The Lord raised a haughty eyebrow yet his rage was deflected and his riposte was cut short by a loud groan from the man upon the couch.

He writhes now concious clutching the arrow and suddenly he turns to face you all and the hood slips to reveal his face.

The room stands still as the painfilled eyes of the injured wretch seem to meet all of yours.

The Lord of Quenelles gives a gasp and the eyes of the knight lock with eyes that are the mirror of Arcazons his similar features marred by a thin brown beard

"Savon?"

"My lord" muttered the grail knight, bowing his head yet before the Lord could answer more the elven maiden had rushed forward and Savon's eyes softenend and he raised himself slightly to plant a gentle kiss upon her lips

"My love" he whispered yet his eyes moved past them all to where Arcazon stood face stricken and eyes wide

Savon too seems to twitch as the identical eyes meet and he whispers softly
"My son"

Yet Arcazon is already moving and he tears out of the door and you can hear the sound of running footsteps as he flees. Savon seemed to half rise before the elf and the lady froce him back to his bed.

The room seems to stay still for a second yet the Lord is first to react and he mutters almost to himself

"A Brettonaina wounded and Beastmen upon Brettonian soil, my hand is forced" and he turns to the two grail knights

"Raise the camp and send a messanger to the king, explaining the situation"

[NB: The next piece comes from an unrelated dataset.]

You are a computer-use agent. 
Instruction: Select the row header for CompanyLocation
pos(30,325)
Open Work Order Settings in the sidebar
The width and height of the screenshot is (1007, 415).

"The camp is already raised" blurts out Asmodeus "we raised them as we rode"

The Lord smiles a small grin yet he adds

"Still ring the bells, the lances must know that their Lord wishes them to muster for war."

"What of Savon?" adds the lady "The arrow is evidently poisoned, it will need my aid to heal"

The lord nods his mind elsewhere yet the lady rolls up her sleeves and moves towards Savon as the elf pins his arms to the couch and Bors you notice different coloured strands of light, these pure white and blinding flashing towards their hands and you realise, that this is not only the Lady of Quenelles but yet another spellcaster of athel loren

Your eyes flit from her to the Lord and he gives a sigh before turning to you

"You have seen enough, so i will explain yet the man to betray my secret will be crushed, this I swear in the name of the king" he warns "The people fear athel loren, the fear the manipulation of elves and the living wood that makes up so many of our nightmare tales. Hence we keep a great secret, as if were to be me to be seen to have wed Eva, an asrai noble and a spellcaster, it would only convince many knights that I am a puppet dancing to the tune of the asrai whilst the peasantry would fear me, believe i too possessed the power that terrorizers them"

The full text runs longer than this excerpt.